PROBLEM DETAILS —
In the data below, format everything from the line containing "You are a computer-use agent. Image" down to the line containing "coord(107,67)", both ends included, as a JSON list of strings with one string per line. Leave out blank lines.

GIVEN RECORDS —
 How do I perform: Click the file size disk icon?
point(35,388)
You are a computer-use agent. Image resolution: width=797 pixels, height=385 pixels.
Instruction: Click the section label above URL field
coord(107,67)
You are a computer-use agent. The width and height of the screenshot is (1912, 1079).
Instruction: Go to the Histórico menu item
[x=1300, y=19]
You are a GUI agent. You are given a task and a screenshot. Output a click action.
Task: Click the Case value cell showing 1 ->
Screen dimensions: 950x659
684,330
* * *
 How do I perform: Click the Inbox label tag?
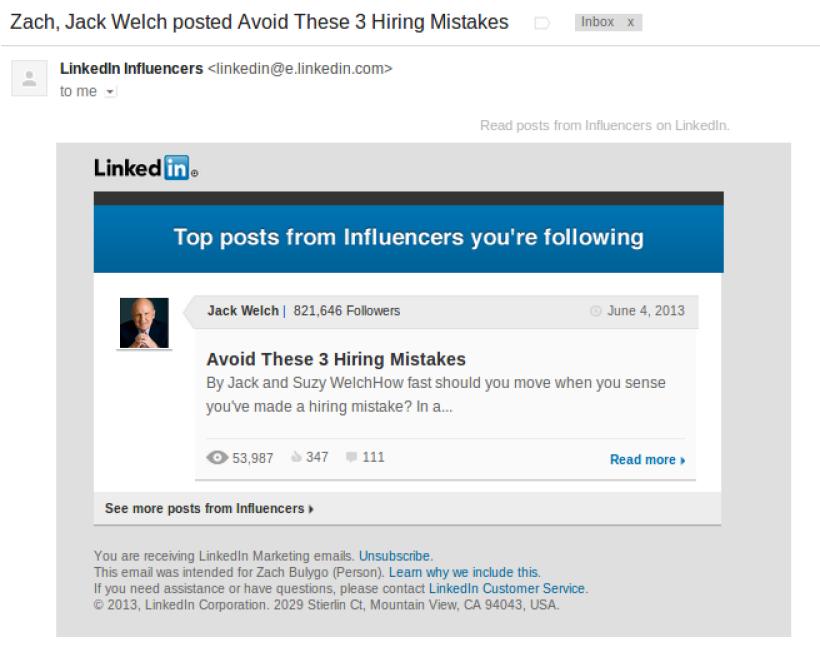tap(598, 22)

WORKED SOLUTION —
[
  "You are a computer-use agent. Image resolution: width=797 pixels, height=385 pixels.",
  "Instruction: Click the section label above URL field",
  "coord(107,67)"
]